→ **REQUIREMENT**
Set down all of the data that follows, keeping every character.

→ **EXTRACTED DATA**
━━━
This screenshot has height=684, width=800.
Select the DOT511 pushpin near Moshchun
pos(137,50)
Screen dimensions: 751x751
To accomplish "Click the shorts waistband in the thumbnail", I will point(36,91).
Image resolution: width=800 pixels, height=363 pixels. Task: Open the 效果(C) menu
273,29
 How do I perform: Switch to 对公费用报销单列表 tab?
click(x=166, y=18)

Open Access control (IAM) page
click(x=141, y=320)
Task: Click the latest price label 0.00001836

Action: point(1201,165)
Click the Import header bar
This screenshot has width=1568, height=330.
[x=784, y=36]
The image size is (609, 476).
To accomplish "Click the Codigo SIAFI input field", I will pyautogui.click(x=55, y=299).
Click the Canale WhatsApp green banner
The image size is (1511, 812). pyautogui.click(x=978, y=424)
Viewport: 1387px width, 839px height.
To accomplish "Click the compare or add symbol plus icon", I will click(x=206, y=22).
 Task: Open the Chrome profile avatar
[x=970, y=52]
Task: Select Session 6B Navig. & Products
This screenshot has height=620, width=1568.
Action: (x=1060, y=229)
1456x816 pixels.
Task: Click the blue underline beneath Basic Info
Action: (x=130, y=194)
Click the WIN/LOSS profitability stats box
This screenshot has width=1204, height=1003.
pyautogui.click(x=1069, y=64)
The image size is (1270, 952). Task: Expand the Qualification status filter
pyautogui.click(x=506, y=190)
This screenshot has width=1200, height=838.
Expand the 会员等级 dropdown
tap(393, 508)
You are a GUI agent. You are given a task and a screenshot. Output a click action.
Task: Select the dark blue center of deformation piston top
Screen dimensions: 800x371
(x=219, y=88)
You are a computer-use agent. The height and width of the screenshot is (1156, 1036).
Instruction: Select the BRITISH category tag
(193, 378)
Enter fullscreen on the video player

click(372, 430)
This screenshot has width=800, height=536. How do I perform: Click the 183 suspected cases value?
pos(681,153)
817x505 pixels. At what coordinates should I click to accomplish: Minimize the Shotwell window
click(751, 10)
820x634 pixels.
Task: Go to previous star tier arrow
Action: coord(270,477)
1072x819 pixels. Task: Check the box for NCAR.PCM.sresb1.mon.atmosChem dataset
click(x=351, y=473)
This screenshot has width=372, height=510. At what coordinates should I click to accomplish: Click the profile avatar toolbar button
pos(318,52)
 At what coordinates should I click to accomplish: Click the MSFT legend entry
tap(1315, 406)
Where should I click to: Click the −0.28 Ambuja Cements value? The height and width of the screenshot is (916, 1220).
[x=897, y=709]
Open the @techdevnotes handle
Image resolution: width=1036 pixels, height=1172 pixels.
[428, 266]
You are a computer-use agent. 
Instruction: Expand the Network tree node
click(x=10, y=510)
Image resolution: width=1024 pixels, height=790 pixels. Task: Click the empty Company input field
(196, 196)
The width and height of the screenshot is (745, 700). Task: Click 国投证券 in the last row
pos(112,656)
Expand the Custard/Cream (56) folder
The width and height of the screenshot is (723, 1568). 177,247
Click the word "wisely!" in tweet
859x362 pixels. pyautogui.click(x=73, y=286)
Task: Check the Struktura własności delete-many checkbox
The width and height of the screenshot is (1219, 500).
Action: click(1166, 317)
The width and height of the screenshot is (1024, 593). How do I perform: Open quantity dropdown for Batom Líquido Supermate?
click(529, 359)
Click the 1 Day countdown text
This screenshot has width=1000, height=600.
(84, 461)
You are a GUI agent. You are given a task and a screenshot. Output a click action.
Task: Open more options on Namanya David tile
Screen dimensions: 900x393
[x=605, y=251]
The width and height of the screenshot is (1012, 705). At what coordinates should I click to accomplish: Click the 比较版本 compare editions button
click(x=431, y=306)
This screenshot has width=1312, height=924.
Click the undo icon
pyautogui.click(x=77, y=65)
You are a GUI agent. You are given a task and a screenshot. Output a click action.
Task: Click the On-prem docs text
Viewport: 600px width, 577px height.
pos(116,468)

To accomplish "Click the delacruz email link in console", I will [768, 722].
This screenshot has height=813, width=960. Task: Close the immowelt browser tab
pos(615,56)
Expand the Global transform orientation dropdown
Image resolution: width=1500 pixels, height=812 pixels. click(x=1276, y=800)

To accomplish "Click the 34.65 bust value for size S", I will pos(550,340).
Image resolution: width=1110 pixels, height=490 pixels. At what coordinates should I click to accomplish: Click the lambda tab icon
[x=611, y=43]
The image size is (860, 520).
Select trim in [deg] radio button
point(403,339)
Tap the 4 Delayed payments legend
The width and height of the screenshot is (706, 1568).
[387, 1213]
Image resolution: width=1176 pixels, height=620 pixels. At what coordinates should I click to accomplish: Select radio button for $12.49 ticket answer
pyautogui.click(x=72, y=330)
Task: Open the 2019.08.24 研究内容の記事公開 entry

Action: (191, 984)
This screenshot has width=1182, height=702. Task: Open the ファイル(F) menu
━━━
→ **SOLVED PROBLEM**
This screenshot has height=684, width=800.
Select the DOT511 pushpin near Moshchun
pos(137,50)
Screen dimensions: 751x751
To accomplish "Click the shorts waistband in the thumbnail", I will point(36,91).
Image resolution: width=800 pixels, height=363 pixels. Task: Open the 效果(C) menu
273,29
 How do I perform: Switch to 对公费用报销单列表 tab?
click(x=166, y=18)

Open Access control (IAM) page
click(x=141, y=320)
Task: Click the latest price label 0.00001836

Action: point(1201,165)
Click the Import header bar
This screenshot has width=1568, height=330.
[x=784, y=36]
The image size is (609, 476).
To accomplish "Click the Codigo SIAFI input field", I will pyautogui.click(x=55, y=299).
Click the Canale WhatsApp green banner
The image size is (1511, 812). pyautogui.click(x=978, y=424)
Viewport: 1387px width, 839px height.
To accomplish "Click the compare or add symbol plus icon", I will click(x=206, y=22).
 Task: Open the Chrome profile avatar
[x=970, y=52]
Task: Select Session 6B Navig. & Products
This screenshot has height=620, width=1568.
Action: (x=1060, y=229)
1456x816 pixels.
Task: Click the blue underline beneath Basic Info
Action: (x=130, y=194)
Click the WIN/LOSS profitability stats box
This screenshot has width=1204, height=1003.
pyautogui.click(x=1069, y=64)
The image size is (1270, 952). Task: Expand the Qualification status filter
pyautogui.click(x=506, y=190)
This screenshot has width=1200, height=838.
Expand the 会员等级 dropdown
tap(393, 508)
You are a GUI agent. You are given a task and a screenshot. Output a click action.
Task: Select the dark blue center of deformation piston top
Screen dimensions: 800x371
(x=219, y=88)
You are a computer-use agent. The height and width of the screenshot is (1156, 1036).
Instruction: Select the BRITISH category tag
(193, 378)
Enter fullscreen on the video player

click(372, 430)
This screenshot has width=800, height=536. How do I perform: Click the 183 suspected cases value?
pos(681,153)
817x505 pixels. At what coordinates should I click to accomplish: Minimize the Shotwell window
click(751, 10)
820x634 pixels.
Task: Go to previous star tier arrow
Action: coord(270,477)
1072x819 pixels. Task: Check the box for NCAR.PCM.sresb1.mon.atmosChem dataset
click(x=351, y=473)
This screenshot has width=372, height=510. At what coordinates should I click to accomplish: Click the profile avatar toolbar button
pos(318,52)
 At what coordinates should I click to accomplish: Click the MSFT legend entry
tap(1315, 406)
Where should I click to: Click the −0.28 Ambuja Cements value? The height and width of the screenshot is (916, 1220).
[x=897, y=709]
Open the @techdevnotes handle
Image resolution: width=1036 pixels, height=1172 pixels.
[428, 266]
You are a computer-use agent. 
Instruction: Expand the Network tree node
click(x=10, y=510)
Image resolution: width=1024 pixels, height=790 pixels. Task: Click the empty Company input field
(196, 196)
The width and height of the screenshot is (745, 700). Task: Click 国投证券 in the last row
pos(112,656)
Expand the Custard/Cream (56) folder
The width and height of the screenshot is (723, 1568). 177,247
Click the word "wisely!" in tweet
859x362 pixels. pyautogui.click(x=73, y=286)
Task: Check the Struktura własności delete-many checkbox
The width and height of the screenshot is (1219, 500).
Action: click(1166, 317)
The width and height of the screenshot is (1024, 593). How do I perform: Open quantity dropdown for Batom Líquido Supermate?
click(529, 359)
Click the 1 Day countdown text
This screenshot has width=1000, height=600.
(84, 461)
You are a GUI agent. You are given a task and a screenshot. Output a click action.
Task: Open more options on Namanya David tile
Screen dimensions: 900x393
[x=605, y=251]
The width and height of the screenshot is (1012, 705). At what coordinates should I click to accomplish: Click the 比较版本 compare editions button
click(x=431, y=306)
This screenshot has width=1312, height=924.
Click the undo icon
pyautogui.click(x=77, y=65)
You are a GUI agent. You are given a task and a screenshot. Output a click action.
Task: Click the On-prem docs text
Viewport: 600px width, 577px height.
pos(116,468)

To accomplish "Click the delacruz email link in console", I will [768, 722].
This screenshot has height=813, width=960. Task: Close the immowelt browser tab
pos(615,56)
Expand the Global transform orientation dropdown
Image resolution: width=1500 pixels, height=812 pixels. click(x=1276, y=800)

To accomplish "Click the 34.65 bust value for size S", I will pos(550,340).
Image resolution: width=1110 pixels, height=490 pixels. At what coordinates should I click to accomplish: Click the lambda tab icon
[x=611, y=43]
The image size is (860, 520).
Select trim in [deg] radio button
point(403,339)
Tap the 4 Delayed payments legend
The width and height of the screenshot is (706, 1568).
[387, 1213]
Image resolution: width=1176 pixels, height=620 pixels. At what coordinates should I click to accomplish: Select radio button for $12.49 ticket answer
pyautogui.click(x=72, y=330)
Task: Open the 2019.08.24 研究内容の記事公開 entry

Action: (191, 984)
This screenshot has width=1182, height=702. Task: Open the ファイル(F) menu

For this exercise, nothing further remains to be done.